As soon as a passion appears, uproot it

28 November 2017

A thick rope consists of fine hemp fibres. One delicate fibre can’t bind you, nor strangle you. Because you can easily beak free from it. But if you’re tied with a thick rope, you’re held prisoner and you might even be strangled by it. You can’t break free easily. Just as that thick rope is made up of many delicate, weak fibres, so our passions consist of what start out as small transgressions.

We can break free and escape at the first stages of small transgressions. But when one sin is repeated after another then their weave is increasingly reinforced until, in the end, a passion’s formed. This turns people into something like monsters, to the extent that they don’t know any other way to behave. You can’t easily stop it, break away from it or separate yourself from it.

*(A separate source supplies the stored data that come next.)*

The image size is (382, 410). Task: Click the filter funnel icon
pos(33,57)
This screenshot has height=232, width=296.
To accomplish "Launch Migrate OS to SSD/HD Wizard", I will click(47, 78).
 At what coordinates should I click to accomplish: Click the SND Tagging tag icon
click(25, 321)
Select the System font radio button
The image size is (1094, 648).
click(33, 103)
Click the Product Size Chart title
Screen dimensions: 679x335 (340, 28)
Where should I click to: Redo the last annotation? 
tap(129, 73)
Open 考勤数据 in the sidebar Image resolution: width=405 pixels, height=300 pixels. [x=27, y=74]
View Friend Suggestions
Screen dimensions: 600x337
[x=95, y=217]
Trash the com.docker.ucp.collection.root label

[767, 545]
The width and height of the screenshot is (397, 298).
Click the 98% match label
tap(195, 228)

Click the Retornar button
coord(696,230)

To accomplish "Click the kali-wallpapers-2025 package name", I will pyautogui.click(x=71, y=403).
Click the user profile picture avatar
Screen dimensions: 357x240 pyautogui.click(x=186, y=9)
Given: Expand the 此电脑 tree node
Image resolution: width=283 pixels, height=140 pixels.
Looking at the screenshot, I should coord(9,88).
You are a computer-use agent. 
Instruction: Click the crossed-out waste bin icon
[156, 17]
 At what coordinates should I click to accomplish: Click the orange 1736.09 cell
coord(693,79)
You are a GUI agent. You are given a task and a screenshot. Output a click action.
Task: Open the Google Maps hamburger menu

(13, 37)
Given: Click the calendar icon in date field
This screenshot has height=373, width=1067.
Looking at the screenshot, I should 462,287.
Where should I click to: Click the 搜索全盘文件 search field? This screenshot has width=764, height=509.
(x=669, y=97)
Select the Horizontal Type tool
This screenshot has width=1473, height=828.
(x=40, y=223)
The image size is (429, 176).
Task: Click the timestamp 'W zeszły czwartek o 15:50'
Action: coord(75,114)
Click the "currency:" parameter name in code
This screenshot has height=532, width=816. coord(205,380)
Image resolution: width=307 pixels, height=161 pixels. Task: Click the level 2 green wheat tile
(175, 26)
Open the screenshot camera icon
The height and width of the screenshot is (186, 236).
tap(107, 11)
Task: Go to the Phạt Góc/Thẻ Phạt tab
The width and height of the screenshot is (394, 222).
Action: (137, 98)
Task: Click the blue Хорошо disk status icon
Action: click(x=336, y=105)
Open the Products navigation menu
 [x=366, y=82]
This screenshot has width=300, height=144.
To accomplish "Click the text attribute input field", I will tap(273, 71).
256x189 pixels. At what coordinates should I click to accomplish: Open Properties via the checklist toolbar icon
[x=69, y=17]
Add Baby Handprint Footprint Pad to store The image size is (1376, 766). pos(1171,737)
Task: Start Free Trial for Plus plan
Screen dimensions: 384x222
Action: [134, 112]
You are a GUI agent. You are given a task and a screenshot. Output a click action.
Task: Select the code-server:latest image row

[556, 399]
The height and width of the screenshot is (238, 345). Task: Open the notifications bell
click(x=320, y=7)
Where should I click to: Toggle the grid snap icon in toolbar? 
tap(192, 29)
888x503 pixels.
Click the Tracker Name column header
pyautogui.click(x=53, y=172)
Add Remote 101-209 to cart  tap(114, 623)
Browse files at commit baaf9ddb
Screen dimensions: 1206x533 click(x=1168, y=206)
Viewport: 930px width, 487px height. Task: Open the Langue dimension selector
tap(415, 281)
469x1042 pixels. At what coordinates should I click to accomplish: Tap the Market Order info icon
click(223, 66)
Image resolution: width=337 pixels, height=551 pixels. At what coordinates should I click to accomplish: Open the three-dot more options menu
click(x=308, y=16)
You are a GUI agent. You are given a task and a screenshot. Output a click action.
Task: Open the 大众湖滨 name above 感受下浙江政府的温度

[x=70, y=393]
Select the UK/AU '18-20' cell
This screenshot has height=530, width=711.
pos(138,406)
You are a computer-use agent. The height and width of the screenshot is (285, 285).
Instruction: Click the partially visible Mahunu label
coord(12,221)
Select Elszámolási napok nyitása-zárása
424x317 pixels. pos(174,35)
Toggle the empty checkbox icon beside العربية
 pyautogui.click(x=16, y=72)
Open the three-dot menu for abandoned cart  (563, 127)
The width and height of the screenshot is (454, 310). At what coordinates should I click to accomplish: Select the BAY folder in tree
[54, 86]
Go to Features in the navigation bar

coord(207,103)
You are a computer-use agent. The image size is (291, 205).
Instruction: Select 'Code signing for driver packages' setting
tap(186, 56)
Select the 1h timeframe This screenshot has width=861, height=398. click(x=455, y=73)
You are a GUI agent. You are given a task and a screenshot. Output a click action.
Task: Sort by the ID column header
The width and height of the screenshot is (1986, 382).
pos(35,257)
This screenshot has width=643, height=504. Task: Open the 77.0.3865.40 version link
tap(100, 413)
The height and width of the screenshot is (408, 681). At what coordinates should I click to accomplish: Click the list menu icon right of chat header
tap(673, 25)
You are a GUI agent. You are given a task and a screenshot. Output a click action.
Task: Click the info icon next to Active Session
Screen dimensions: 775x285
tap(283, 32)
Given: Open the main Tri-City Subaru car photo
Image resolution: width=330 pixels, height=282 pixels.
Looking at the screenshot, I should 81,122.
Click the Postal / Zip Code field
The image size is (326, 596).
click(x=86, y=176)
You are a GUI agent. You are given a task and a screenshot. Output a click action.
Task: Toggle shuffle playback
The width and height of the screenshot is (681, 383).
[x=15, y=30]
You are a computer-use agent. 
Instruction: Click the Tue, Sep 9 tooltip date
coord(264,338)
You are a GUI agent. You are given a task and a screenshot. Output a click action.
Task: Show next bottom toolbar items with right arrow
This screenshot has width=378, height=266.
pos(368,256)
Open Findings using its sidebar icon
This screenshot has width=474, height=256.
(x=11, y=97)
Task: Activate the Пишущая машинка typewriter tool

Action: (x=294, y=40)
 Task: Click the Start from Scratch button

If only people would guard against, prepare against and uproot the fresh shoots of their sins. Then they wouldn’t need to suffer so much in order to free themselves of the passions.

A monk from the Holy Mountain once said that cutting off deep-rooted passions is like cutting off your fingers. In freeing himself of sinful passions, Saint Aimilianos was greatly helped by the remembrance of death and, naturally, by God’s grace, without which it’s exceptionally difficult for people to defeat their passions.

Think often of your impending death, repent and make supplication to Almighty God. These three actions free us from our enslavement to sin.

Abba Sisoe was once asked how much time was required for the passions to be rooted out and he replied: ‘As soon as a passion appears, uproot it’.

 

From the Ochrid Prologue (‘Prolog’ in Old Slavonic meant Lives of the Saints).